Tasks to perform:
#1 Transcribe the SaaS business case blog post between "In the first" and "verses a renewal.", inclusive.
#2 Pick up the SaaS business case blog post from its last sentence and keep writing.

## BEGIN Extracted text

This is the second part of a two-part blog series on creating a business case for SaaS software. While written for software sales teams and implementation partners, anyone looking to champion a solution for a business or team will find many practical and applicable insights as well.
In the first blog, we defined a business case, addressed when one is needed, and outlined the typical components. We then got into a bit more depth around comparing two solutions, and the difference between a new software investment verses a renewal.
In this blog, we dive into the importance of “soft benefits,” review the typical process of (and resources needed for) creating a successful business proposal, and conclude with practical guidance regarding maximizing your chance of success with the approval process.
5. What about “soft benefits”?
Often vendors are thrown into a political environment where the assessment focus is centered around a portion of the business, or strictly on “hard savings.”
In one case we worked on — justifying an Intranet project for a growing global organization — we found that senior finance management controlled the decision, and they were only interested in two things: headcount reduction and increasing the productivity of employees. Freeing up employees to do higher-value work was not considered “hard” enough, as it would not lead to headcount reduction.
As you make the business case, your task is to open the aperture. Of course, stakeholders and leaders need to consider all the revenue and cost improvements. But they should also consider other benefits, which are real and tied to the strategic rationale of the program — even if hard or impossible to quantify
Key soft benefits specifically associated with a SaaS solution often include:
- Moving to latest technology, particularly MACH (Microservices-based, API-first, Cloud-native and Headless) based composable stacks. MACH empowers seamless upgrades to the latest features, more agility, speed to market to address emerging business opportunities, and quick integrations with the latest adjacent “best of breed” technologies. This is particularly crucial for organizations focused on digital transformation to stay ahead of the competition in fast-moving competitive industries.
- Next-generation tools for developers and simplicity for business users. Both are essential for user adoption, business performance, and, critically, for attracting and retaining top talent.
- Ability to not only capture user and customer data to create a “customer first” view, but to also leverage it across the ecosystem — creating more value for your channels, your prospects, and your brand.
- Higher quality and accuracy of process outputs and outcomes.
- Security, assurance, expertise, single point of contact, and the resulting “ease of mind.”
Other soft benefits that apply broadly can include:
- Potential impact on other processes, business units, regions, channels, and new business models in future anticipated rollouts not included in the initial approval request, as well as the value of reusable features and learning from the initial implementation on future releases. For example, starting with B2B and later adding DTC, B2B2C, and marketplaces.

## END Extracted text
## BEGIN Data extract

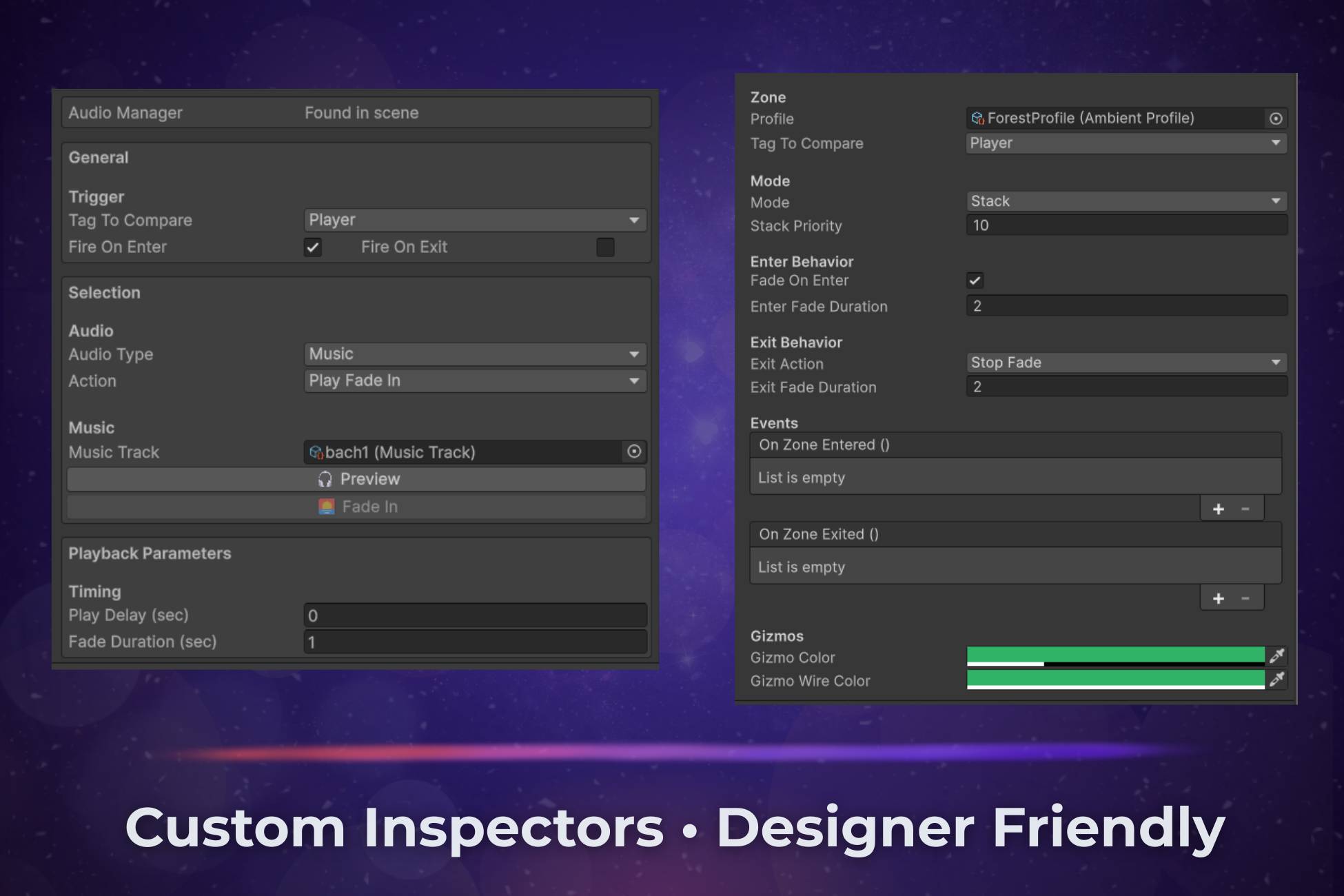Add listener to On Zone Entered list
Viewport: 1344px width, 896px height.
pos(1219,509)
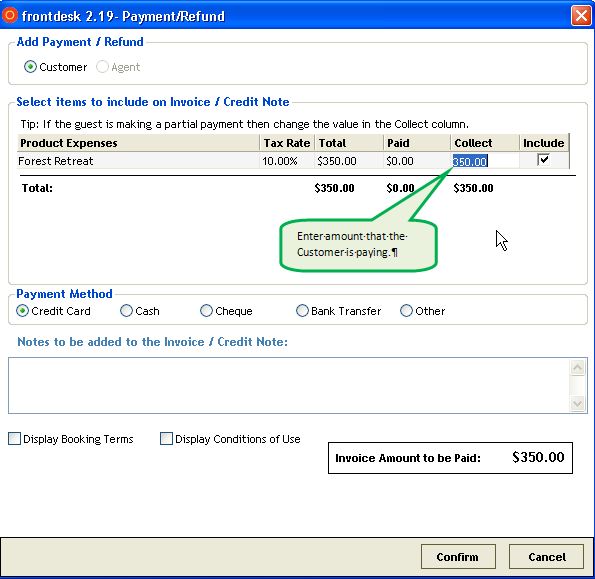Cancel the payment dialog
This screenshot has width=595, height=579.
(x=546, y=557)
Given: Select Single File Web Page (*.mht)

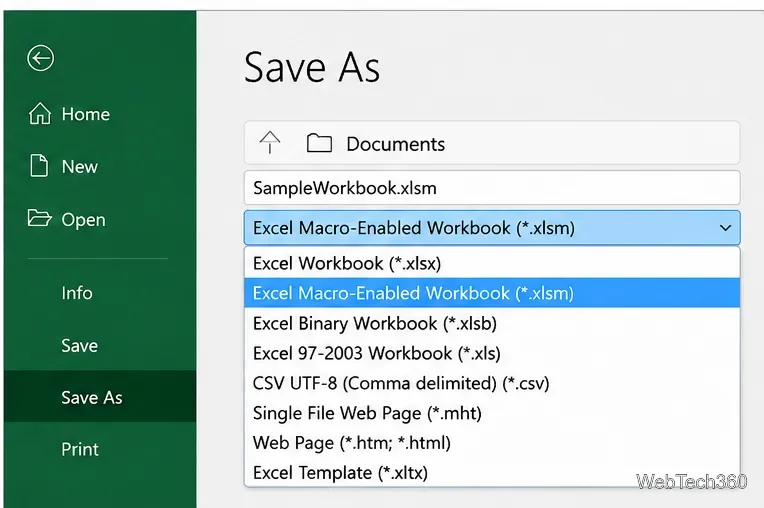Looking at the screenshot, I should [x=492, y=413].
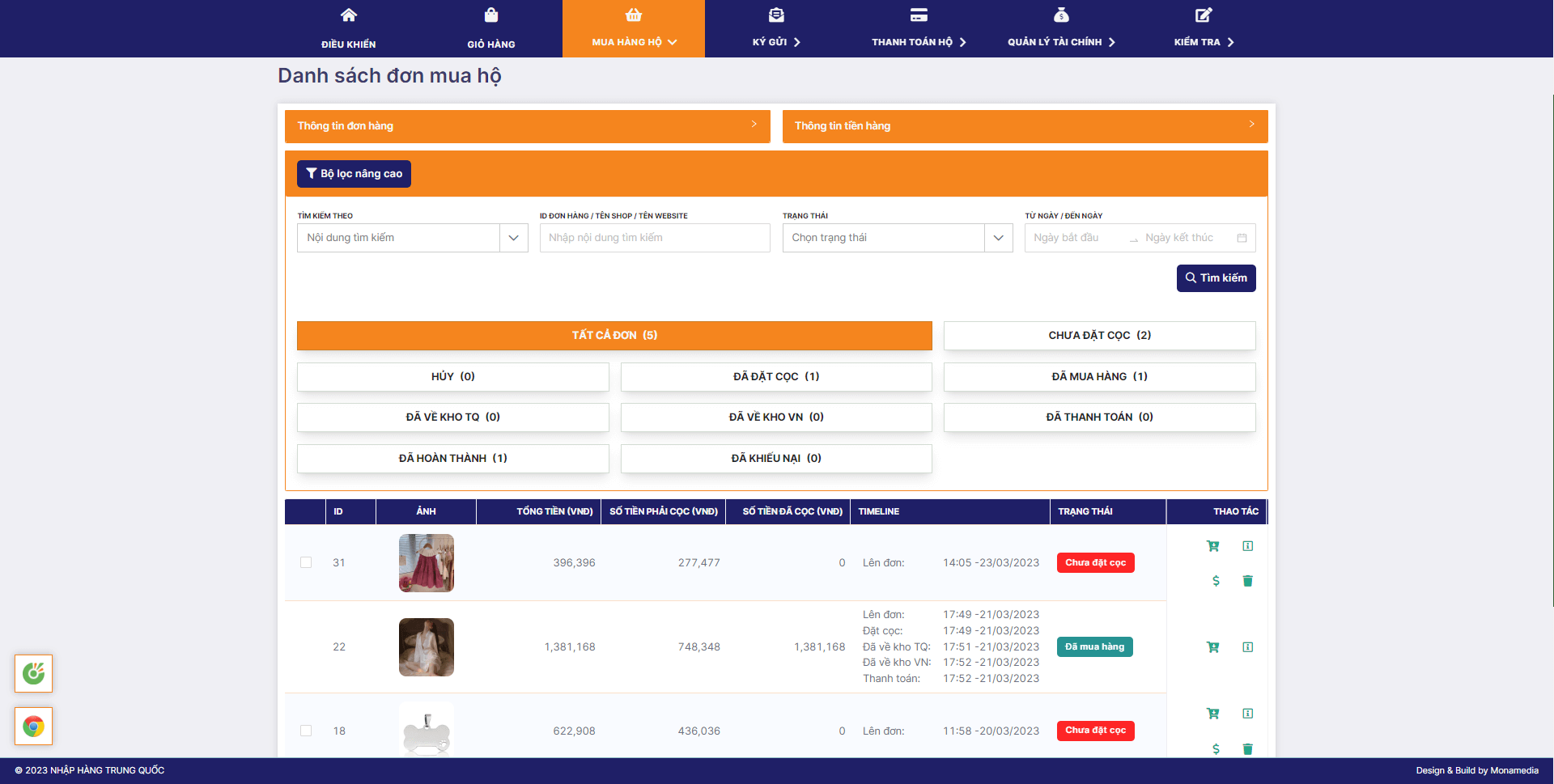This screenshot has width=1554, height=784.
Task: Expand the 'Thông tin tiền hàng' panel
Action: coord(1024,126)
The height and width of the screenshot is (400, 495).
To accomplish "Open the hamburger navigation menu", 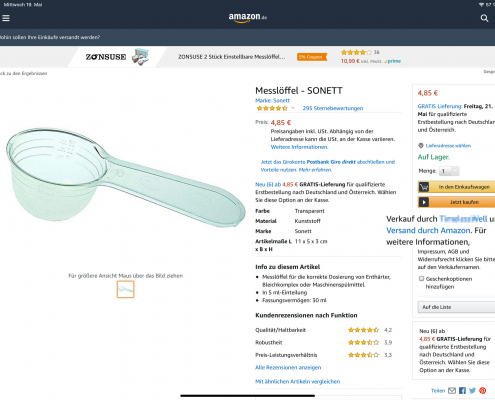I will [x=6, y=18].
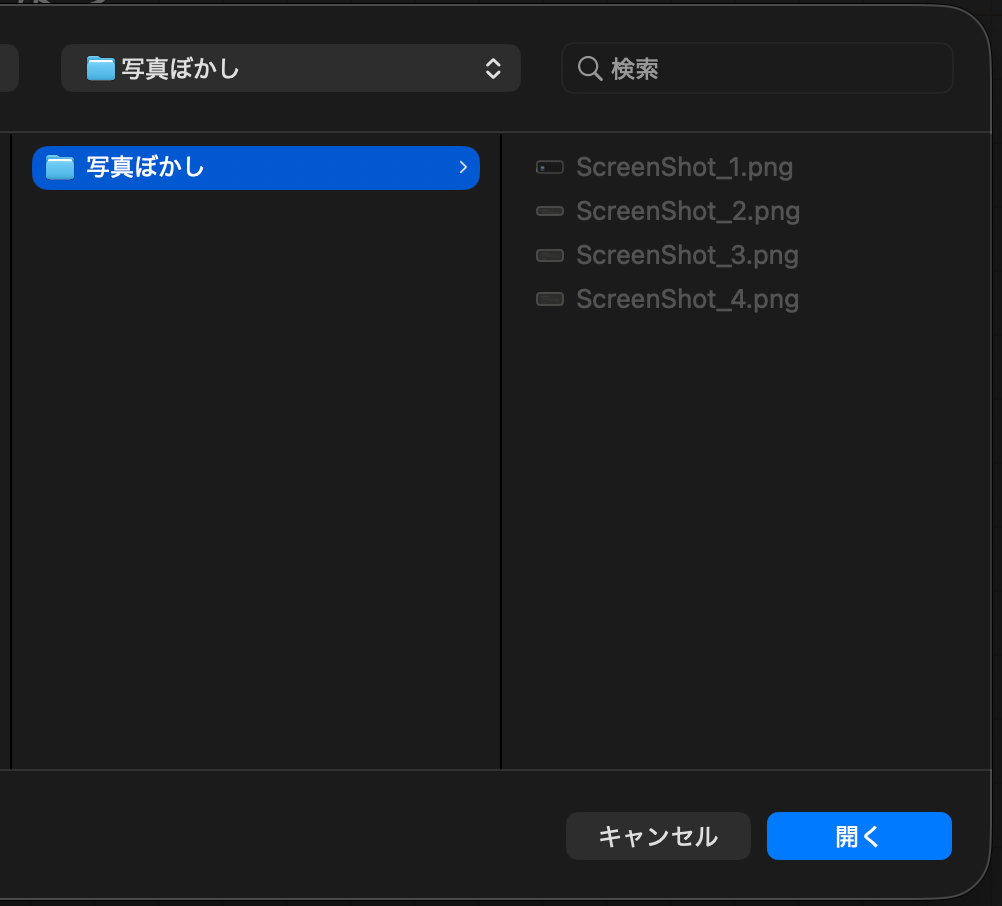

## END Data extract

Per-task answers:
#1
In the first blog, we defined a business case, addressed when one is needed, and outlined the typical components. We then got into a bit more depth around comparing two solutions, and the difference between a new software investment verses a renewal.

#2
- Value from risk avoidance, alongside reduced compliance, and regulatory penalties costs
- Better security and privacy compliance, and reduced reputational risks
- Improved disaster recovery capability
- Improved analytics and decision making
- Improved IT and business governance
- Increased customer and employee engagement, collaboration, and satisfaction. For example, another intranet project in which we were involved was focused on employee satisfaction, reducing employee turnover, and attracting the latest technical talent. We did not quantify these benefits, but it was very much acknowledged as a strategic benefit in the “resignation economy.”
6. A good process to follow in creating a business case
Creating a robust business case requires a comprehensive team effort. As mentioned at the beginning of the first blog of this series — only invest in creating a business case when there is enough understanding and commitment within the internal customer team.
Marshall your sales resources to help scope the opportunity properly, understand their view of the business context, customer strategy, pain points and opportunities, the customer decision process and cadence, and who should be asked to participate in providing information that will enable you to develop the business case.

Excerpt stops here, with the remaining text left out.